Beginning for the 2019-20 academic year, candidates will be considered in three categories:

(1) Four of the fellowships will be awarded to early-career scholars employed in the equivalent of tenure-track positions who are expected to return to their position.

(2)  One fellowship is set aside for a post-doctoral research associate who at the time of application does not have a tenure-track faculty appointment. 

(3) In addition, one fellowship will be awarded to a senior scholar.

  All candidates must be based outside the United States.

Eligibility Criteria for Early-Career Scholars (four fellowships):

1. Eligible are scholars who received their Ph.D. or equivalent within 10 years of the proposed start date of the fellowship; for the 2019-20 program that is no earlier than September 1, 2009.  No exceptions will be made.  The receipt of the Ph.D. is determined by the date on which all requirements for the degree at the applicant’s home institution, including the defense and filing of the dissertation, were fulfilled.

2. Early-career applicants must hold a position outside the United States of America at the time of application, to which they are expected to return at the conclusion of the fellowship.

3. Fellowships will be awarded to candidates who have already demonstrated outstanding scholarly achievement and exhibit unusual intellectual promise but are still at the beginning of their careers.
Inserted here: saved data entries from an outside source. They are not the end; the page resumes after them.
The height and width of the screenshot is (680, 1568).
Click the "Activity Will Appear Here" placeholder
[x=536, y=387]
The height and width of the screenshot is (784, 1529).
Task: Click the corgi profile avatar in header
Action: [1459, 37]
Criteria for the fellowship include the strength of the candidate’s research projects, the relationship of those projects to the program’s theme, the candidate’s previous scholarly work, the candidate’s ability to contribute to the intellectual life and intellectual exchange of the program, and the candidate’s work experience outside the United States. The selection committee is looking to establish a cohort of fellows whose work represents diverse analytical approaches and disciplinary backgrounds and addresses a wide variety of regions.

4. All qualified applicants will receive consideration without regard to age, race, color, religion, sex, sexual orientation, gender identity or expression, national origin, disability status, protected veteran status, or any other characteristic protected by law.

5. Fellows must be in residence in Princeton or within a 15-mile radius during the full academic year of their fellowship (September 1 - June 30), and should plan any non-research related travel during the holidays and University breaks.  This is to ensure that they will have ample time to interact with one another and contribute actively to the intellectual life of the program.  Fellows are also expected to participate in a course related to the theme of study, attend seminars, workshops and other events organized by the program, as well as present their ongoing projects in seminars.  Fellows will have access to Firestone Library and will be able to engage in a wide range of events and activities across campus.